'''
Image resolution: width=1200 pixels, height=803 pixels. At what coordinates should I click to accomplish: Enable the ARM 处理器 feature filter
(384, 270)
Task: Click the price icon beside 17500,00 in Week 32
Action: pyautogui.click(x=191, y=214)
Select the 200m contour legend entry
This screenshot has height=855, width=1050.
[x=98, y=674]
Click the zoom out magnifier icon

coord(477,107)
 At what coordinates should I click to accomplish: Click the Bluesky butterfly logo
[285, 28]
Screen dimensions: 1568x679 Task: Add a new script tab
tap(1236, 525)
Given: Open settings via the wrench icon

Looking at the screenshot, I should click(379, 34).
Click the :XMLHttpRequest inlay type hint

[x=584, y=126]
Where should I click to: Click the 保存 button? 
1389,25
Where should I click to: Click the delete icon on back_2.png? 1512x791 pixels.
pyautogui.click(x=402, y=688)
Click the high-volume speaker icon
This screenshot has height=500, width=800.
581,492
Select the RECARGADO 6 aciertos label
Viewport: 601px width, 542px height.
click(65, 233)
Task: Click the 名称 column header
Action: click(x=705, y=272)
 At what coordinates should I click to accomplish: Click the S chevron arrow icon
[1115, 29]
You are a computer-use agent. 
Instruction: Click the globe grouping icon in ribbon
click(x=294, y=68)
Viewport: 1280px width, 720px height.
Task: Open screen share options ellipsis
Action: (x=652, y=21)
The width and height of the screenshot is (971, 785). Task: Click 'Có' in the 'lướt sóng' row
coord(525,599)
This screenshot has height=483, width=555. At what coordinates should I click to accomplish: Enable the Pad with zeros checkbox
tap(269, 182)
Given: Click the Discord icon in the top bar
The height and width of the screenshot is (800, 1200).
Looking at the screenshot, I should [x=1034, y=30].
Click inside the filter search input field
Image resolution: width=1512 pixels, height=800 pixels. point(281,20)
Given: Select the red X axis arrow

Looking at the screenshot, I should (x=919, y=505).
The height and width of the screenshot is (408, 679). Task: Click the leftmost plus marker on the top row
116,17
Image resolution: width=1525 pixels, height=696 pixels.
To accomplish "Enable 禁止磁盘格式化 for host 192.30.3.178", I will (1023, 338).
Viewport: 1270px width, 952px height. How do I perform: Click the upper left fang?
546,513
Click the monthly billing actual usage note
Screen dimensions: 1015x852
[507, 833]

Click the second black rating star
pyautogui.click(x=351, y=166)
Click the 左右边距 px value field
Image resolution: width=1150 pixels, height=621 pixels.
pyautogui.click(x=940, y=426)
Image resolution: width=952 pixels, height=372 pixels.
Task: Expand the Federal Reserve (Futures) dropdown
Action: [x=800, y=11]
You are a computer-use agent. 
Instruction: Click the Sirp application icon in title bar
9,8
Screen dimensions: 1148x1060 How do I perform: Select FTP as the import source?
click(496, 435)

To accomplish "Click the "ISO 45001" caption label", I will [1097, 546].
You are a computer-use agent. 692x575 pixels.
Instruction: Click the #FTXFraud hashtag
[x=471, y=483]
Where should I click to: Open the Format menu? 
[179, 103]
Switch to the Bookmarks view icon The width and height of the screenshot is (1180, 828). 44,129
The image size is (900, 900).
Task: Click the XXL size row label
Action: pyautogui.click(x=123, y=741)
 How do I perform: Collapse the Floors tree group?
'''
**QUÉ HACER**
Convierte en una lista JSON de cadenas todo lo que va desde la línea que contiene "Click the high-volume speaker icon" hasta la que contiene "Action: (x=652, y=21)", ambas incluidas, con una cadena por línea y sin las líneas en blanco.

**RESPUESTA DEL EJERCICIO**
[
  "Click the high-volume speaker icon",
  "This screenshot has height=500, width=800.",
  "581,492",
  "Select the RECARGADO 6 aciertos label",
  "Viewport: 601px width, 542px height.",
  "click(65, 233)",
  "Task: Click the 名称 column header",
  "Action: click(x=705, y=272)",
  " At what coordinates should I click to accomplish: Click the S chevron arrow icon",
  "[1115, 29]",
  "You are a computer-use agent. ",
  "Instruction: Click the globe grouping icon in ribbon",
  "click(x=294, y=68)",
  "Viewport: 1280px width, 720px height.",
  "Task: Open screen share options ellipsis",
  "Action: (x=652, y=21)"
]